AI-driven medical imaging may help fight rectal cancer

A Case Western Reserve University-led team will test their next strategy with rectal cancer patients, following its success in applying artificial intelligence (AI), to medical imaging, to improve treatment for other diseases.

In particular, the researchers hope to provide reliable advice on whether patients should undergo surgery as part of their treatment.

Colorectal cancer is the third most frequent cancer that is diagnosed by women and men in the United States, excluding skin cancer. It encompasses colon cancer as well as cancers of the rectum. According to the American Cancer Society, there will be more than 45,000 cases of rectal cancer and more than twice as many cases of colon cancer by 2021.

However, the Case Western Reserve researchers state that doctors do not have a reliable method to predict which patients will respond to radiation or chemotherapy. Thus, the majority of patients must undergo invasive surgery in order to remove the rectum.

Satish Viswanath (an assistant professor of biomedical engineer) is the lead researcher. He is a member the Center for Computational Imaging and Personalized Diagnostics. “Instead in the event that our AI technology is successful, we can inform the physician in advance-based on an ordinary MRI (magnetic resonance imaging) scan-;if a patient will do well with only chemotherapy and be observed, without having this serious surgery.”

Collaboration and DOD grant

Working in collaboration with physicians at Cleveland Clinic, University Hospitals and the Louis Stokes Cleveland VA Medical Center, the Case Western Reserve team will apply AI techniques to digitize thousands of images from medical institutions.

The grant, which is three years in duration and valued at $755,000, was provided by the U.S. Department of Defense’s Congressionally Directed Medical Research Programs.

Other research has reported that up to 30% of those diagnosed with rectal cancer receive surgery they didn’t need, Viswanath said, adding that it’s a “surgery that is expensive, both financially and in the way that it affects the daily life of the patient afterward.”

The effects can include the necessity for a colostomy bag even if temporary, and possible changes in everything from sexual function mental health to infection, according to previous research.

Viswanath will work with Pingfu Fu (a professor of Population and Quantitative Health at Case Western Reserve), on the research. The research team includes three clinical co-investigators Sharon Stein, University Hospitals; Andrei Purysko, Sharon Stein, and Smitha Krishnamurthi, all from Cleveland Clinic; Eric Marderstein, VA Medical Center.

The team will work from images of more than 2,000 rectal cancer patients who were treated at the hospitals in the last five years and will test their AI on 450 to 500 patients.
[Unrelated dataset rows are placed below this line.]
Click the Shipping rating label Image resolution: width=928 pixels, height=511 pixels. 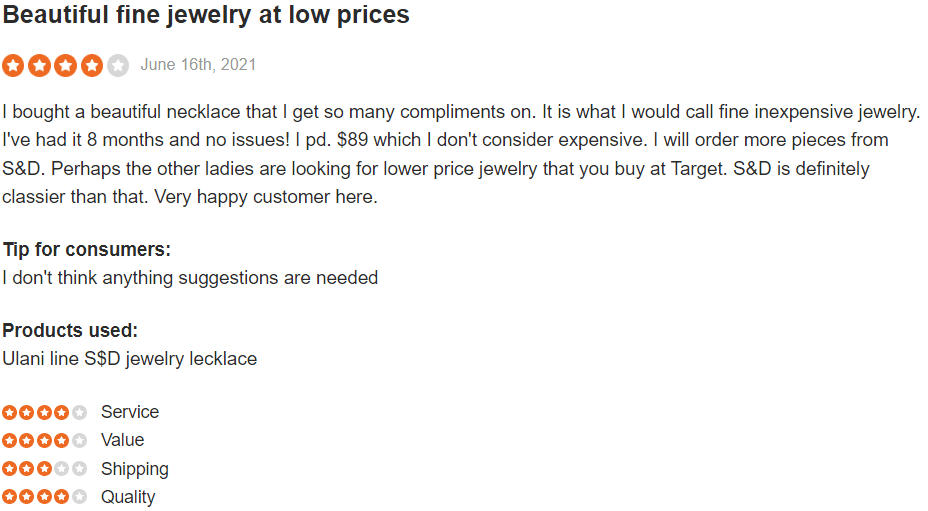point(134,469)
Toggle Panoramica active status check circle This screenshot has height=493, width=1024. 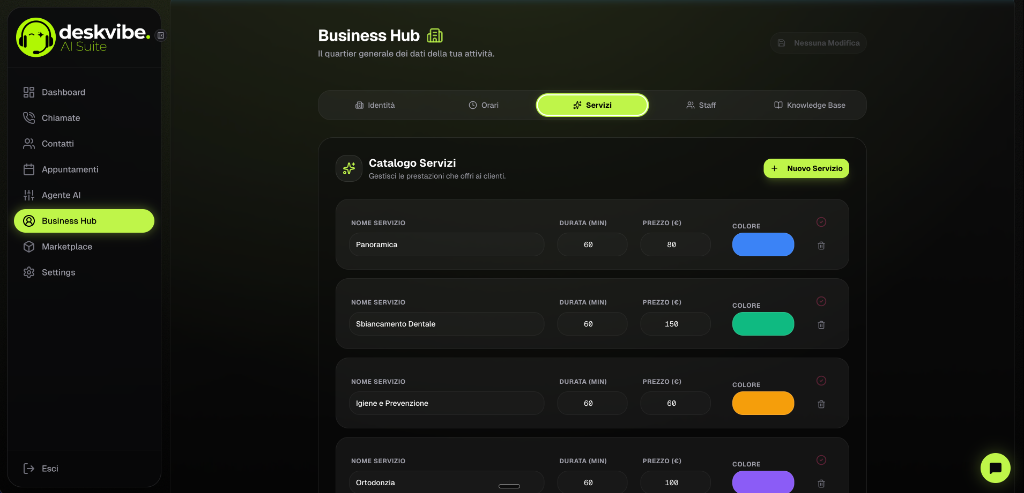pyautogui.click(x=821, y=222)

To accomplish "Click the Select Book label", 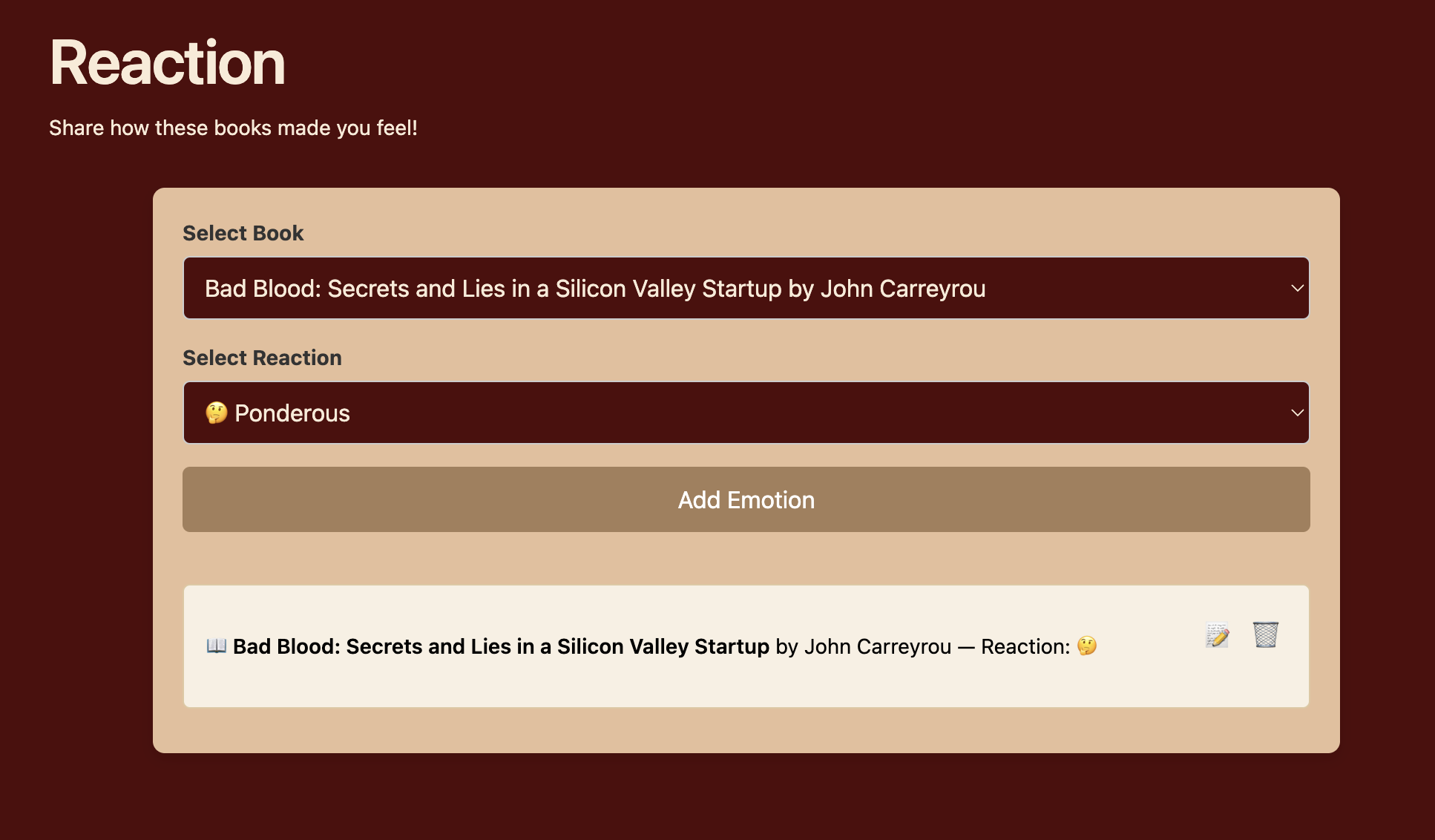I will point(243,233).
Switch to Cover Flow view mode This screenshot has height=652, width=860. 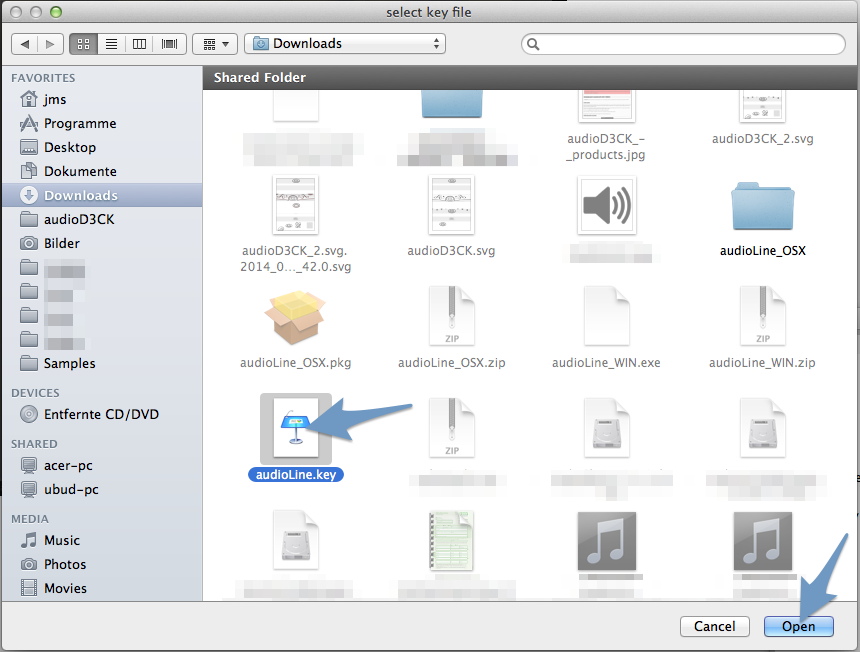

They will then review their radiomics to determine whether it could have revealed which patients would most benefit from chemoradiation therapy, and which ones would not, thus requiring surgery.

Radiomics and AI

Radiomics refers to the growing number of AI-driven methods to extract a large number of features from medical images using data-characterization algorithms. The algorithms can help to identify the presence of tumors and other signs that are normally not visible to the naked eye. Through the course of this research, Viswanath’s team will design and validate new radiomic tools to identify the rectal tumors that are related to chemoradiation.

Anant Madabhushi is the Director of CCIPD and also the Donnell Institute Professor in Biomedical Engineering at Case Western Reserve. He said Viswanath has already made significant progress making use of the tools to predict the response to rectal cancer.

Madabhushi’s lab, founded in 2012 and with more than 60 researchers, has grown into an international leader in the field, specializing in the detection, diagnosis and characterization of different cancers and other diseases through meshing medical imaging machine learning, AI, and machine learning.

His team will be able, with the support of CWRUs medical partners, to test these tools in a multidisciplinary setting. This will set the stage for future clinical studies.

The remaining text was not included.